**TASK OBJECTIVE**
Word for word, reproduce each of the entries.

**EXERCISE DATA**
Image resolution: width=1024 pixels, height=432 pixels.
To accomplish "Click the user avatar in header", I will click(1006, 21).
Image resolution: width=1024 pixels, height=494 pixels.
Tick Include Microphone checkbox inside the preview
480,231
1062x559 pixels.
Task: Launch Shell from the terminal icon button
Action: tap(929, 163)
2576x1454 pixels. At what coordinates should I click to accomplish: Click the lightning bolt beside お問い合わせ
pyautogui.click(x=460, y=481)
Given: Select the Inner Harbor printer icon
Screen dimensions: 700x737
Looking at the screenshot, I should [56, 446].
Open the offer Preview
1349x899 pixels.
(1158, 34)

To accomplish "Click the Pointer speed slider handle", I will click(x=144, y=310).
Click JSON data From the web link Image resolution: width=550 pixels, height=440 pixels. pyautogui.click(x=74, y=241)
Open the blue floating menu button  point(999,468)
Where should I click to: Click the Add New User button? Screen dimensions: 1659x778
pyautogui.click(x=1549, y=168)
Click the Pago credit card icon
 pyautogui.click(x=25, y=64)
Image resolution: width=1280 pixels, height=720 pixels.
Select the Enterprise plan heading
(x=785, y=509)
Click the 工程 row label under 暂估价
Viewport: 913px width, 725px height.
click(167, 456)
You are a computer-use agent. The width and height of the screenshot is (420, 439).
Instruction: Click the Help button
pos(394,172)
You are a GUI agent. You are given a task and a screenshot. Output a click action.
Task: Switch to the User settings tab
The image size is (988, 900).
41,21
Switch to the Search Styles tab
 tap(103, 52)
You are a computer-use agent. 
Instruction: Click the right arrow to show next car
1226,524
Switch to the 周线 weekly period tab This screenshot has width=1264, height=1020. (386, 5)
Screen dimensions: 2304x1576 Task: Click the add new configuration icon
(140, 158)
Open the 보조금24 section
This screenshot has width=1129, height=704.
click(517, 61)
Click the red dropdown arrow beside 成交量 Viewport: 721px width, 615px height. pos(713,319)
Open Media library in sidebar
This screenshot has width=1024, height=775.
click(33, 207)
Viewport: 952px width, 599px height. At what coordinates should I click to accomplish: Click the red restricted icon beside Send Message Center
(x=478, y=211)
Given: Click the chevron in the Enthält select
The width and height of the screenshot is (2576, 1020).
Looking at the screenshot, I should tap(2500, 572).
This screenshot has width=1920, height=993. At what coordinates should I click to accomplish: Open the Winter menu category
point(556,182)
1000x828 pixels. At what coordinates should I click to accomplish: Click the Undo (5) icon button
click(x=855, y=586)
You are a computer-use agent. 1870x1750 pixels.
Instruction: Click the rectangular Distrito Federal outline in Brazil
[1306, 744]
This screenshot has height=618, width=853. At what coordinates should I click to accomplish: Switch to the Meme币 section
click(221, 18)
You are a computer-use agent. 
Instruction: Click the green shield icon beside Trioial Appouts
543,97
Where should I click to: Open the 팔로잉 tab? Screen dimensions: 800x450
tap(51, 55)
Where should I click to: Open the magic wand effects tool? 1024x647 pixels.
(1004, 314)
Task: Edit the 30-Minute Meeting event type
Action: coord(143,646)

**YOUR RESPONSE**
Image resolution: width=1024 pixels, height=432 pixels.
To accomplish "Click the user avatar in header", I will click(1006, 21).
Image resolution: width=1024 pixels, height=494 pixels.
Tick Include Microphone checkbox inside the preview
480,231
1062x559 pixels.
Task: Launch Shell from the terminal icon button
Action: tap(929, 163)
2576x1454 pixels. At what coordinates should I click to accomplish: Click the lightning bolt beside お問い合わせ
pyautogui.click(x=460, y=481)
Given: Select the Inner Harbor printer icon
Screen dimensions: 700x737
Looking at the screenshot, I should [56, 446].
Open the offer Preview
1349x899 pixels.
(1158, 34)

To accomplish "Click the Pointer speed slider handle", I will click(x=144, y=310).
Click JSON data From the web link Image resolution: width=550 pixels, height=440 pixels. pyautogui.click(x=74, y=241)
Open the blue floating menu button  point(999,468)
Where should I click to: Click the Add New User button? Screen dimensions: 1659x778
pyautogui.click(x=1549, y=168)
Click the Pago credit card icon
 pyautogui.click(x=25, y=64)
Image resolution: width=1280 pixels, height=720 pixels.
Select the Enterprise plan heading
(x=785, y=509)
Click the 工程 row label under 暂估价
Viewport: 913px width, 725px height.
click(167, 456)
You are a computer-use agent. The width and height of the screenshot is (420, 439).
Instruction: Click the Help button
pos(394,172)
You are a GUI agent. You are given a task and a screenshot. Output a click action.
Task: Switch to the User settings tab
The image size is (988, 900).
41,21
Switch to the Search Styles tab
 tap(103, 52)
You are a computer-use agent. 
Instruction: Click the right arrow to show next car
1226,524
Switch to the 周线 weekly period tab This screenshot has width=1264, height=1020. (386, 5)
Screen dimensions: 2304x1576 Task: Click the add new configuration icon
(140, 158)
Open the 보조금24 section
This screenshot has width=1129, height=704.
click(517, 61)
Click the red dropdown arrow beside 成交量 Viewport: 721px width, 615px height. pos(713,319)
Open Media library in sidebar
This screenshot has width=1024, height=775.
click(33, 207)
Viewport: 952px width, 599px height. At what coordinates should I click to accomplish: Click the red restricted icon beside Send Message Center
(x=478, y=211)
Given: Click the chevron in the Enthält select
The width and height of the screenshot is (2576, 1020).
Looking at the screenshot, I should tap(2500, 572).
This screenshot has width=1920, height=993. At what coordinates should I click to accomplish: Open the Winter menu category
point(556,182)
1000x828 pixels. At what coordinates should I click to accomplish: Click the Undo (5) icon button
click(x=855, y=586)
You are a computer-use agent. 1870x1750 pixels.
Instruction: Click the rectangular Distrito Federal outline in Brazil
[1306, 744]
This screenshot has height=618, width=853. At what coordinates should I click to accomplish: Switch to the Meme币 section
click(221, 18)
You are a computer-use agent. 
Instruction: Click the green shield icon beside Trioial Appouts
543,97
Where should I click to: Open the 팔로잉 tab? Screen dimensions: 800x450
tap(51, 55)
Where should I click to: Open the magic wand effects tool? 1024x647 pixels.
(1004, 314)
Task: Edit the 30-Minute Meeting event type
Action: coord(143,646)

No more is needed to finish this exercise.